Why is MAX-2SAT not in P?

Question

Max-2-SAT is defined as follows. We are given a 2-CNF formula and a bound k, and asked to find an assignment to the variables that satisfies at least k of the clauses.

I can understand the trick used to prove 2-SAT is in P. You use get a contradiction by using unit propagation. But, I was wondering why does MAX 2-SAT escape this.

Also, I find it hard to believe this is NP-complete. Certainly, what is the problem that causes it to blow up.

Why wouldn't an algorithm like this work. Given a 2-SAT expression. Find it's length, which we can do in P. Need to check if there is at least k of the clauses.

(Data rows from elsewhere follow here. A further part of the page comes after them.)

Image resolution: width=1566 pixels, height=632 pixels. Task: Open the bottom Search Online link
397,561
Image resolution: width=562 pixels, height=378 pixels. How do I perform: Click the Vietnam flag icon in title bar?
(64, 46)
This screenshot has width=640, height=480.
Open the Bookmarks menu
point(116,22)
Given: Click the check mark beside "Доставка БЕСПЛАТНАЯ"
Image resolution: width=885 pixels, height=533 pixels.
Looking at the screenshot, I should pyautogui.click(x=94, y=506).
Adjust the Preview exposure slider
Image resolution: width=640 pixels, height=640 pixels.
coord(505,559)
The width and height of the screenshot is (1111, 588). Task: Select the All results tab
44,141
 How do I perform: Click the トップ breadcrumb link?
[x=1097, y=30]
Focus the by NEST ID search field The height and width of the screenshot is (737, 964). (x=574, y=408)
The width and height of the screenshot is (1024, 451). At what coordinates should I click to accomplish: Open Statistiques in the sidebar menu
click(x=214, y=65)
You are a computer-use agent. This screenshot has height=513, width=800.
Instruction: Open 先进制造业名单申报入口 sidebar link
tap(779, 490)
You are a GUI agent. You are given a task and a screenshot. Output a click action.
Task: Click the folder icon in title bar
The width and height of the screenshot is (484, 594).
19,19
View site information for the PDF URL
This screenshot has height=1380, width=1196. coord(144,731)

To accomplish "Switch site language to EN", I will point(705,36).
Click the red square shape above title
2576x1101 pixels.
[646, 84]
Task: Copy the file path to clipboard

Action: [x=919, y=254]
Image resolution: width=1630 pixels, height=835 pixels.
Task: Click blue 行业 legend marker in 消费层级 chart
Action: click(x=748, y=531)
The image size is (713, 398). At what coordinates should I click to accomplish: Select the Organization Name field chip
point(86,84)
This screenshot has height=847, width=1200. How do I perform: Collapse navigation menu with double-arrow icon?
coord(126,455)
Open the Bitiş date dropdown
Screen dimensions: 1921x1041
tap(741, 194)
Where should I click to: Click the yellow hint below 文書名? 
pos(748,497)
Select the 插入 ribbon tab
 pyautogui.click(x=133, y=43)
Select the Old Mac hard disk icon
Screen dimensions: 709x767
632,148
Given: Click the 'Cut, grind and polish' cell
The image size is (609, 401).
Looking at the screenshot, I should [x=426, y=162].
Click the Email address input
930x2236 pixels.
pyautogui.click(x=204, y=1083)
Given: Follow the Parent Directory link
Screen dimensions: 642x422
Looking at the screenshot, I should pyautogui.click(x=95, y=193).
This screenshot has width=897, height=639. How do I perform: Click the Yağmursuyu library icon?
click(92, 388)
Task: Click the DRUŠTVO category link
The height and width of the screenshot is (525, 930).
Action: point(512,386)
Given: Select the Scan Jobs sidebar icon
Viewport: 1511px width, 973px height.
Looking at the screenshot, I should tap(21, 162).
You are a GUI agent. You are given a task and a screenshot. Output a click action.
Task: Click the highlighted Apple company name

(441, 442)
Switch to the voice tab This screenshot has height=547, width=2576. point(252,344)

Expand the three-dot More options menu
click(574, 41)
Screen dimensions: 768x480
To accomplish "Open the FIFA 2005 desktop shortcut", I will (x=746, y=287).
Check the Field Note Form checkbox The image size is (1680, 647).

So we just check $\binom n k$ posibilities and run like Horn algorithm on each sub expression of the n 2-SAT expression. Surely, where is the problem as we are just running a P algorithm a polynomial amount of time.

So I'm very confused. Sort of similar problem I have factorization and if that is in P or NP.

Answer 1

Observe that the expression ${n\choose k}$ may be exponential in $n$ (e.g. if $k=n/2$).

Factorization is surely in NP. We don't know whether it is in P or not. This is a major open question. The fact that factorization is in BQP gives evidence that it might not be NP-complete (as other NP complete problems are not known to be in BQP)